### RECORDS FOR THE EXERCISE

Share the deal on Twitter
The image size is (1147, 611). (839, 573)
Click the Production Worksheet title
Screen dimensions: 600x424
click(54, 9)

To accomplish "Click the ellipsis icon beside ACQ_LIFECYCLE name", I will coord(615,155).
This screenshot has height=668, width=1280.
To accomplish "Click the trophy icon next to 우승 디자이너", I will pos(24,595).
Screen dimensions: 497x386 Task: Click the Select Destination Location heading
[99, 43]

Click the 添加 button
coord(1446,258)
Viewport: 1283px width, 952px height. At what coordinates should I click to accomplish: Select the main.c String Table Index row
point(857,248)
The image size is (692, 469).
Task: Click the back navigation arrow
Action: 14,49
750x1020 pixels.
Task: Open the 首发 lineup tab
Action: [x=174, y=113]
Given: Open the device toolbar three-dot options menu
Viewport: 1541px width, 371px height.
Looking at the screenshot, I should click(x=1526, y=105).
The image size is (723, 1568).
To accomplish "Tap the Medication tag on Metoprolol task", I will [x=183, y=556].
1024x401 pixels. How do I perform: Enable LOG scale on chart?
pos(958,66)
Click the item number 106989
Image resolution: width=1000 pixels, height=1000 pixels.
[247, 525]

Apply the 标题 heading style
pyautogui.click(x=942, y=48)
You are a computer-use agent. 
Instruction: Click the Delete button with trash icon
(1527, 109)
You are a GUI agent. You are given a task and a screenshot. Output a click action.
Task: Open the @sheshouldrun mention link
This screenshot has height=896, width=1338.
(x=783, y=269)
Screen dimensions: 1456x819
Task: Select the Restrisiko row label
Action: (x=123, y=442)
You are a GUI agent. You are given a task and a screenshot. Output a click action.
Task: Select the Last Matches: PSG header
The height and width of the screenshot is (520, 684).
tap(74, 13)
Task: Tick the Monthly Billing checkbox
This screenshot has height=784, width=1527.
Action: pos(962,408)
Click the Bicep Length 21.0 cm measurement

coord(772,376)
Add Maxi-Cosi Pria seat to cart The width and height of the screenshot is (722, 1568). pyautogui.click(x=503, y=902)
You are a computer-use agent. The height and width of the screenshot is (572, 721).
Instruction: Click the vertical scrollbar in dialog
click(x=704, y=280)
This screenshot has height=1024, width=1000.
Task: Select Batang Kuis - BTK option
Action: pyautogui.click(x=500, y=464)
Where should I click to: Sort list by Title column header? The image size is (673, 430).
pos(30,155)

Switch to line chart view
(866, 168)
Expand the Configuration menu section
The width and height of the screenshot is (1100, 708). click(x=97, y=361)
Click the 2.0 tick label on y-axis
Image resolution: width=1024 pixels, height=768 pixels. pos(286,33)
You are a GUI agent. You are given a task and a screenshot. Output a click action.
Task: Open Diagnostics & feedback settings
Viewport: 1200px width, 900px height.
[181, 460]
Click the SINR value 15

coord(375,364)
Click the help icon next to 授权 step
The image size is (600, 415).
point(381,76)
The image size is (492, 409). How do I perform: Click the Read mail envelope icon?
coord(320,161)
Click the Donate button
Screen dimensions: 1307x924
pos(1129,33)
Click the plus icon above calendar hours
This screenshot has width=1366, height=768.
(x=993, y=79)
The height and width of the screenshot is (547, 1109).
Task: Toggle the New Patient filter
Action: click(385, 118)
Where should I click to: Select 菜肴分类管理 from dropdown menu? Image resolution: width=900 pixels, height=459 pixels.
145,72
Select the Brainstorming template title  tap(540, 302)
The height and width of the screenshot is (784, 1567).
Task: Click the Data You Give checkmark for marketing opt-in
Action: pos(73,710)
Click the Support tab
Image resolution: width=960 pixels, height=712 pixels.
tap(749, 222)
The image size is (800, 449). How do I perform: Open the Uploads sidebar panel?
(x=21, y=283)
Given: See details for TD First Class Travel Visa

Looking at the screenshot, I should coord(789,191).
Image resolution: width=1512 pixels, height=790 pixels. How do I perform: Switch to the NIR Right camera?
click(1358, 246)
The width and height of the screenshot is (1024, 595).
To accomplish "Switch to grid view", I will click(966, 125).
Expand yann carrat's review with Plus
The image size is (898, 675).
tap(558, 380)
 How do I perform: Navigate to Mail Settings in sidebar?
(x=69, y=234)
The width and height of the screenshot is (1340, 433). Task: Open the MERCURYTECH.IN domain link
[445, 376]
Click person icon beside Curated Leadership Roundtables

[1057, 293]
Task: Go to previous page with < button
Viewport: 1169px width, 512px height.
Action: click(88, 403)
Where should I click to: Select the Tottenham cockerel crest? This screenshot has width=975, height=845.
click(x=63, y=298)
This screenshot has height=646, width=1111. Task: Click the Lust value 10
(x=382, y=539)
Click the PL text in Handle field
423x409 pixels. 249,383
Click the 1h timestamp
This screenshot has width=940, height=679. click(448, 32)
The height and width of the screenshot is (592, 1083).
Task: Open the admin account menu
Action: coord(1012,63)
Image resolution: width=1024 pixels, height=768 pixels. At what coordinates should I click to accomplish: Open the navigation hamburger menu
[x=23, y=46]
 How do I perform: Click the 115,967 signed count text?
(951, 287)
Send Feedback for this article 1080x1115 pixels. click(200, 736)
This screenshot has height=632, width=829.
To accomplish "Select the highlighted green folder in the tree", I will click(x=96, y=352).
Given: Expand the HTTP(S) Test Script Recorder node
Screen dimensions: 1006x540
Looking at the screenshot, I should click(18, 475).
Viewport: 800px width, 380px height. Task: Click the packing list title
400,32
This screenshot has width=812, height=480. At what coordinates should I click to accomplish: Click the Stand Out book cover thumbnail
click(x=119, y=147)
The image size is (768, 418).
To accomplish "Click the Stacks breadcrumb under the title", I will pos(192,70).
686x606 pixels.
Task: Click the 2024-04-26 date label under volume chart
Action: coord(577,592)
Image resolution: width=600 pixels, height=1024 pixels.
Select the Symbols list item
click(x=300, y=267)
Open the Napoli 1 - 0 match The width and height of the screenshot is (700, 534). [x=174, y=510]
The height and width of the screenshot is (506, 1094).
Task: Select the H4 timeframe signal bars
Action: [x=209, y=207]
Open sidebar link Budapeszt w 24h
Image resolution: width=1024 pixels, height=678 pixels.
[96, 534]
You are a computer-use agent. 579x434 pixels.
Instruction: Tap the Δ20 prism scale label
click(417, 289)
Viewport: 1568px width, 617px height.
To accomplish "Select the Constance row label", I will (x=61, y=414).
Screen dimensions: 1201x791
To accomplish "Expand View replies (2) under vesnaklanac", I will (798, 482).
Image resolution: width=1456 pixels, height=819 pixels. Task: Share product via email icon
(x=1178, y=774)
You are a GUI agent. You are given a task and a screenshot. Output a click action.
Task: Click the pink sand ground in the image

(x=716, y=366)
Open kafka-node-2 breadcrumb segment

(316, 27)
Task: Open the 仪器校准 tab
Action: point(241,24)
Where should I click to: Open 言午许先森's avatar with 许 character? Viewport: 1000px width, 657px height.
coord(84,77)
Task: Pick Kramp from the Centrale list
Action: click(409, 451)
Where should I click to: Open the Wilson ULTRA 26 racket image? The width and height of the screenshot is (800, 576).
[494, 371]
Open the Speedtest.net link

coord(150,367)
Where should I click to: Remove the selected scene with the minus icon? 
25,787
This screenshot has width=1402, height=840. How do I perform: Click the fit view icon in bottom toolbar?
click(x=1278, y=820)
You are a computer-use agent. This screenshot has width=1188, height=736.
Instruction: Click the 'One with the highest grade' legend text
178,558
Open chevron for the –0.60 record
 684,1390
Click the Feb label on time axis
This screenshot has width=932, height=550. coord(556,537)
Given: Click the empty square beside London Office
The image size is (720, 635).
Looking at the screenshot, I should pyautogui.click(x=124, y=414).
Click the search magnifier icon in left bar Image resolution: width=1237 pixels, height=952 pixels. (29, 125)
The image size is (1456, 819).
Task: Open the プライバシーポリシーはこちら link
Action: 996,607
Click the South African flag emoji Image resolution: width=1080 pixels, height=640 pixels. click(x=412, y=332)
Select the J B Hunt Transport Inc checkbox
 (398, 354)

### PROBLEM DESCRIPTION
Each line in the data that holds the word "next" must be copied.

### EXERCISE OUTPUT
To accomplish "Click the trophy icon next to 우승 디자이너", I will pos(24,595).
Click the help icon next to 授权 step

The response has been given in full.